Жена этого последнего была из рода Радзивиллов, а он сам, невзирая на весьма кроткую наружность, успел уже прославиться благодаря двум серьёзным инцидентам, и был личностью, способной на что угодно в интересах своей партии. Именно с помощью Бжостовского Репнин почти всегда держал Радзивилла пьяным. Своим колоссальным ростом, чертами лица и всем своим образом жизни Радзивилл более всего напоминал одного из древних ханов Копчаков — из рода Чингиз-Хана. Многим это импонировало, равно, как и его богатство, всё ещё весьма и весьма немалое, главное же, людям импонировало имя Радзивиллов, веками столь уважаемое в Литве.
II
Папским нунцием в Польше был в те времена Дюрини. Итальянец по происхождению, он почти всё своё воспитание получил во Франции, и был человеком, не слишком примерным в личной жизни, скаредным, но хорошим оратором, обладавшим кипучим темпераментом.
Исполняя, по своему положению, роль противоположную роли Репнина, Дюрини утром 5 октября, в день, намеченный для открытия этого внеочередного сейма, нанёс неожиданный визит Радзивиллу, и обратился к нему с пылкой речью, так сильно взволновавшей умы многочисленной аудитории, у Радзивилла находившейся, что конец речи сопровождался единодушным воплем и обращённым к нунцию требованием благословить от имени папы принимаемое всеми присутствующими обязательство помешать, даже и ценой своих жизней, если понадобится, тому, чего добивался от сейма Репнин.
Тот, немедленно обо всём извещённый, в свою очередь прибыл к Радзивиллу вскоре после ухода Дюрини. Тысяча голосов встретила его пожеланием не мешать свободному развитию событий на сейме и осуществлению его прав. Репнин холодно ответил, что он далёк от намерения чинить сейму препятствия и хотел бы, чтобы сейм выделил делегацию, способную обсудить с ним выносимые на сейм вопросы, но что действовать следует спокойно и не воображать, что успеха можно достичь при помощи криков — ибо, если уж начинать кричать, то он берётся перекричать все вопли, которые он только что слышал.
Эти немногие слова, произнесённые достаточно твёрдо послом, имевшим в своём распоряжении русскую армию, части которой находились в Польше и в самой Варшаве, остудили пыл собравшихся — и происходило это в то самое время, как Дюрини вручал примасу и королю грамоты Святого отца, аналогичные тем, что он передал Радзивиллу и соответствовавшие произнесённой нунцием у Радзивилла речи.

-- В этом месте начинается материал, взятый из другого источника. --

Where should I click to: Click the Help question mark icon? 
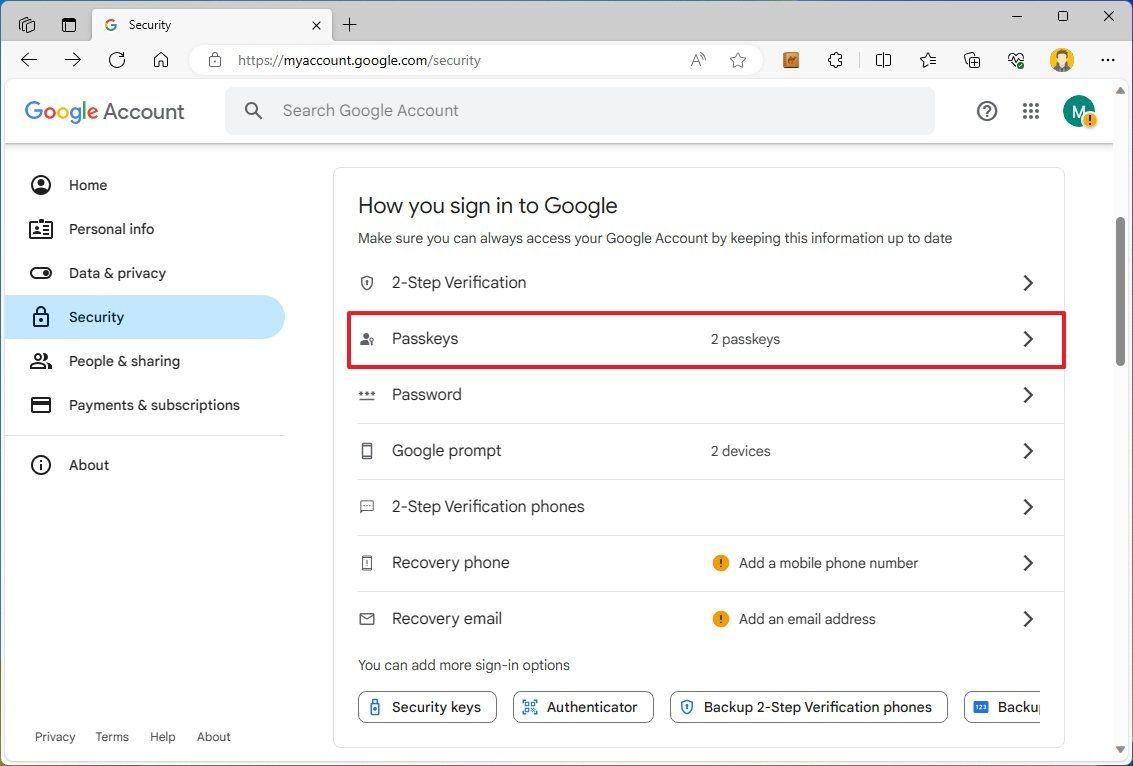pos(987,111)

Затем сейм открылся, и Радзивилл на первом же заседании зачитал проект акта, ограничивавшего работу сейма, позволявшего отсрочить его заседания и наделить выделяемую сеймом делегацию правами не только обсудить с Репниным все вопросы, связанные с требованиями императрицы относительно диссидентов и гарантий, но и заключить с русским послом соответствующее соглашение.

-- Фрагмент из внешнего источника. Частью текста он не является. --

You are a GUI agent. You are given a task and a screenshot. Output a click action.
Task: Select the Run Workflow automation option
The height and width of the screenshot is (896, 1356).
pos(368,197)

Епископы Солтык, Турский, Залуский, архиепископ Сираковский, гетман Ржевуский потребовали, чтобы проект акта был сперва отпечатан и роздан для ознакомления, что и было решено; заседания сейма пришлось отложить на несколько дней...
Во время этого перерыва в работе сейма Радзивиллу посоветовали предпринять демарш, выглядевший вроде бы весьма великодушным, хотя в основе его был хитроумный ход, сделанный вот с какой целью.
За некоторое время перед тем канцлер князь Чарторыйский был вызван в суд конфедерации в связи с процессом, затеянным никем иным, как тем же Радзивиллом. Прекрасно понимая, что ждать правосудия от этого трибунала ему не приходится, канцлер решил, что даст осудить себя заочно. Такое решение освобождало его заодно и от необходимости присутствовать на заседаниях этого одиозного сейма, ибо, согласно декрету, неявка в суд лишает в Польше неявившегося права принимать участие в работе сейма; канцлер рассчитывал таким образом избавиться от необходимости компрометировать себя в деле о диссидентах — ему неизбежно пришлось бы принять либо сторону нации, либо сторону России.